I'm also one big anavar fan, I believe that var will favorably change the physique like no other anabolic. I perfer to run var with low to moderate doses of test cyp and eq. You may not gain a lot of weight from anavar, but the weight that you do gain is quality, I also love the increases in power that you get from anavar. I used loefflar oxafort my last cycle with great results.:)
 
drveejay11 said:
Huck: which do you prefer: var +test, var+ NO test?

It's a tough call for me...Var/Test is definitely one hell of a synergistic duo,but I have to contend with the sides from test.If I'm running less than 40mgs/week of var,then I'd probably drop some test in there,but 40mgs or over,I would likely just run the var,as it givesa me outstanding results,particularly when protein intake is 2 Grams per lb of bodyweight daily.Next on tap this summer will be var/eq just to see what these 2 combined can do.
 
HUCKLEBERRY FINNaplex said:


It's a tough call for me...Var/Test is definitely one hell of a synergistic duo,but I have to contend with the sides from test.If I'm running less than 40mgs/week of var,then I'd probably drop some test in there,but 40mgs or over,I would likely just run the var,as it givesa me outstanding results,particularly when protein intake is 2 Grams per lb of bodyweight daily.Next on tap this summer will be var/eq just to see what these 2 combined can do.

What am I chopped liver?
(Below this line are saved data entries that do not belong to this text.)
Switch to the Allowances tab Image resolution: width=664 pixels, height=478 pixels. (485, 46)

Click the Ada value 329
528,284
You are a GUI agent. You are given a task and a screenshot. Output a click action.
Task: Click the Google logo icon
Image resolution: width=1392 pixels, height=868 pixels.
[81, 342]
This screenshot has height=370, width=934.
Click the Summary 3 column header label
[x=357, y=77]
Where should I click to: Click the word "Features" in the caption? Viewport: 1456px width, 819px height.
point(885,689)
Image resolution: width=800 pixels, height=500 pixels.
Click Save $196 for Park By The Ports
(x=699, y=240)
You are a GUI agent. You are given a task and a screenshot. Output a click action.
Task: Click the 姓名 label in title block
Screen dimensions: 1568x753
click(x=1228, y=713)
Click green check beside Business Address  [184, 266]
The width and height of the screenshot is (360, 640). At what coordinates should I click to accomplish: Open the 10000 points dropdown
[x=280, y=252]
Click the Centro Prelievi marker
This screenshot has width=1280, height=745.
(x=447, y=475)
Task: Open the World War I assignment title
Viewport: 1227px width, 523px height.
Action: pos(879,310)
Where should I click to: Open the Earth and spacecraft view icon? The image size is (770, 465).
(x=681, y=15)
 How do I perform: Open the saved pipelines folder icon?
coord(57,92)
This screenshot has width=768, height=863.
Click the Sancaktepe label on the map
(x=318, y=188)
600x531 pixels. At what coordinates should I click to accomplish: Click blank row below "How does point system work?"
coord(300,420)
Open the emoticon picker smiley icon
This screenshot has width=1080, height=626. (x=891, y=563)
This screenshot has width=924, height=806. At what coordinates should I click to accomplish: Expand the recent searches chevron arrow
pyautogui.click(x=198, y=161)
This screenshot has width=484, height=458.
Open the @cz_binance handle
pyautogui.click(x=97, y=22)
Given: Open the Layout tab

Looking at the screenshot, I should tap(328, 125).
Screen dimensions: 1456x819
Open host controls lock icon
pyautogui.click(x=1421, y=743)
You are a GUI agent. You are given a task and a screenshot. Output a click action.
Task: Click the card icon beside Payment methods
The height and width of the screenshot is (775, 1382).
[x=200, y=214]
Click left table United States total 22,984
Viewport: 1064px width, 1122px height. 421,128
I asked you the same question and I get ignored then my good buddy drveejay11 asks you and he gets your attention...:bawling:
 
It's a tough call for me...Var/Test is definitely one hell of a synergistic duo,but I have to contend with the sides from test.If I'm running less than 40mgs/week of var,then I'd probably drop some test in there,but 40mgs or over,I would likely just run the var,as it givesa me outstanding results,particularly when protein intake is 2 Grams per lb of bodyweight daily.Next on tap this summer will be var/eq just to see what these 2 combined can do.



Anavar and eq are the dynamic duo, you get some size, you get as strong as hell, lean with veins everywhere. Its not hard to diet because the var curbs the eq hunger. I eat very high protein and pop aminos and BCAA's every couple of hours between meals.:)
 
Re: hey

karson said:
dr prescribed. its american, but the label from the pharm just says oxandrolone....ins didnt cover it, those bastards

How does one go about getting this prescribed.
 
Re: Re: hey

easy said:


How does one go about getting this prescribed.

They contract the AIDS virus or find a "juice" friendly doctor.
 
dude

to answer your question........have a friend with aids who gets them and so on and so forth......
 
Riker29 said:
I dont get this though.

Doesn't Var shut you down?

So, when you guys speak of these great Var-only cycles, are you just sort of "dealing" with the fact that your Unit won't function for a while?

I have never understood this.

I wake up every morning with wood on anavar. I don't care how it works, I'm just glad it does!
 
Dnkypnch said:
Anyone use powder var? I have some on the way and plan on runnig it at 40-50mgs for 10-12 weeks

Yep, I ran 50mg of powder a day for 10 weeks with 500mg of EQ a week. It was my first cycle, a cutting cycle, and I gained 13lbs by the end of the cycle, even while dieting. I was up over 16lbs during the cycle, but during those last few weeks I lost a good deal of fat.


liftsiron said:

Anavar and eq are the dynamic duo, you get some size, you get as strong as hell, lean with veins everywhere. Its not hard to diet because the var curbs the eq hunger. I eat very high protein and pop aminos and BCAA's every couple of hours between meals.:)

I agree, this cycle was great. Dieting is a lot more fun when you're still increasing the weights every week.